[PATCH] D147740: [llvm-profdata] Refactoring Sample Profile Reader to increase FDO build speed using MD5 as key to Sample Profile map

Snehasish Kumar via Phabricator via llvm-commits llvm-commits at lists.llvm.org
Fri Jun 9 16:06:19 PDT 2023

snehasish added inline comments.

Comment at: llvm/include/llvm/ProfileData/SampleProf.h:324
+  uint64_t Hash;
+  if (F.getAsInteger(10, Hash))
+    Hash = MD5Hash(F);
Is there a chance that the base 10 encoding may change? Is this the only place where we generate the hashes?

Comment at: llvm/include/llvm/ProfileData/SampleProf.h:1288-1289
+  // rather than returning a reference to an irrelevant entry, and pretend the
+  // old entry never existed. Dropping a sample should not affect compilation
+  // correctness.
+  template <typename... Ts>
Can this lead to non-deterministic builds?

Comment at: llvm/include/llvm/ProfileData/SampleProf.h:1351
+  // Overloaded find() to lookup a function by name. This is called by IPO
+  // passes with an actual fucntion name, and it is possible that the profile
+  // reader converted function names in the profile to MD5 strings, so we need
typo "function"

Comment at: llvm/lib/ProfileData/SampleProfReader.cpp:526
-ErrorOr<StringRef> SampleProfileReaderBinary::readStringFromTable() {
+ErrorOr<StringRef> SampleProfileReaderBinary::readStringFromTable(size_t *Ret) {
   auto Idx = readStringIndex(NameTable);
Can we use a more descriptive name for the output parameters (here and elsewhere)? 

Comment at: llvm/unittests/tools/llvm-profdata/MD5CollisionTest.cpp:84
+    /// Samples
+    /// String1:10:1
Can we use the text format (with some additional helper functions) here instead of the binary data? It would be hard to update in case of changes in the future.
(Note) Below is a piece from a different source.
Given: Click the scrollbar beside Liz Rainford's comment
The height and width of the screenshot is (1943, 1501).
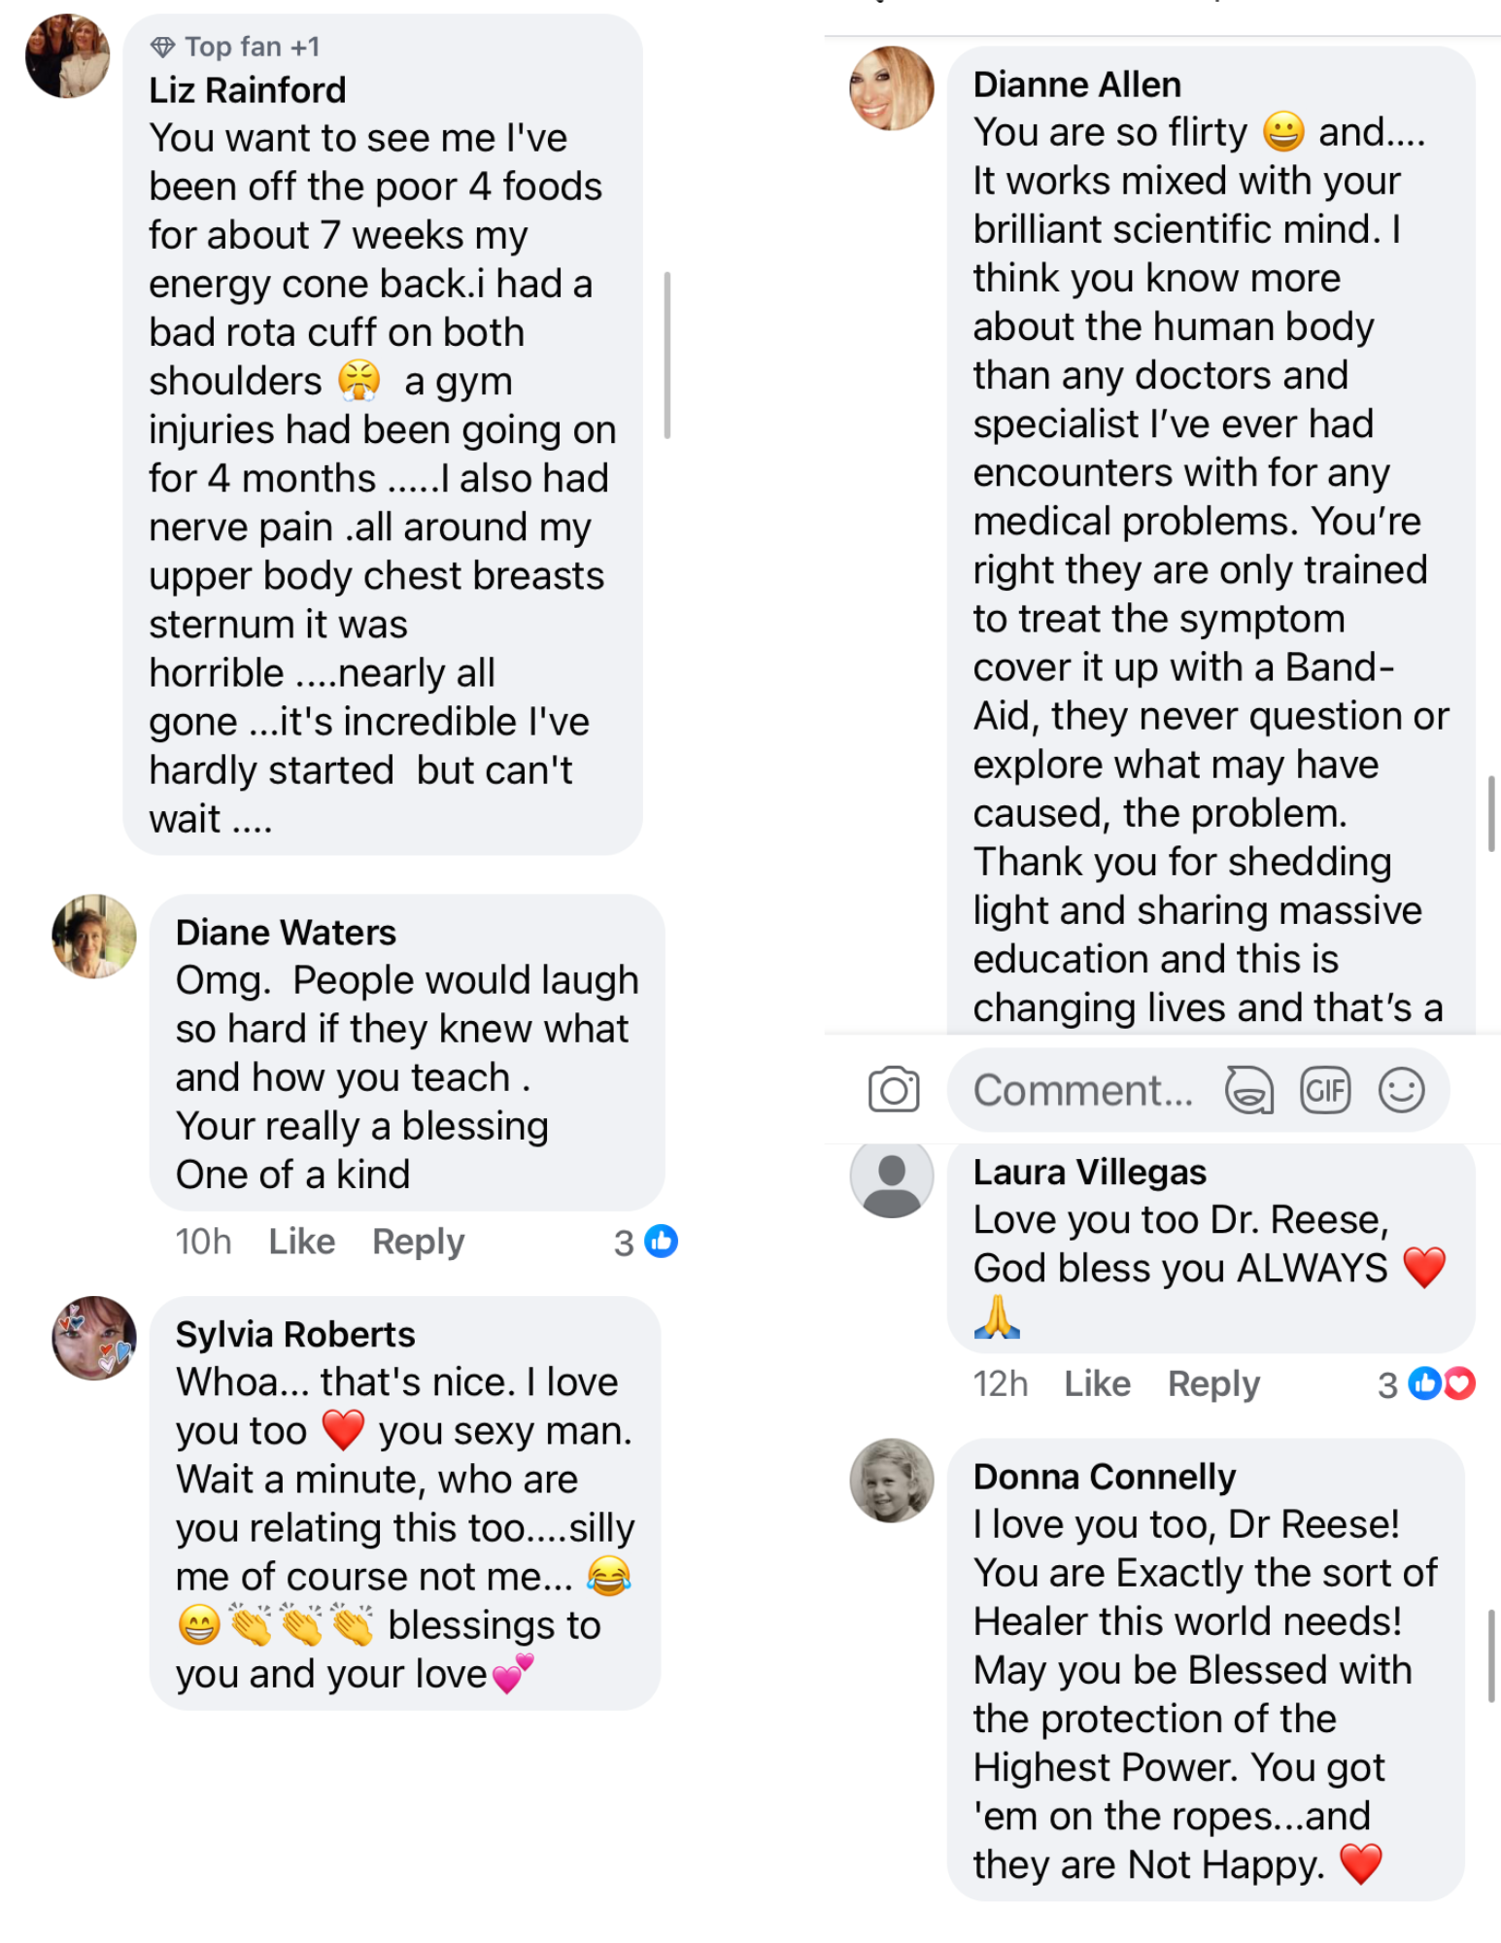Looking at the screenshot, I should tap(667, 355).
Comment at: llvm/unittests/tools/llvm-profdata/MD5CollisionTest.cpp:116
+  std::vector<StringRef> &NameTable = *Reader->getNameTable();
+  EXPECT_EQ(NameTable.size(), 2);
+  StringRef S1 = NameTable[0];
This should be assert since if it doesn't hold the following lines which deref NameTable[0] and NameTable[1] will segfault.

Comment at: llvm/unittests/tools/llvm-profdata/MD5CollisionTest.cpp:140
+  // Inserting S2 again should fail, returning the existing sample unchanged.
+  auto Ret = Profiles.try_emplace(S2, FunctionSamples());
+  EXPECT_FALSE(Ret.second);
Capture with structured binding here with clearer variable names to make it easier to read?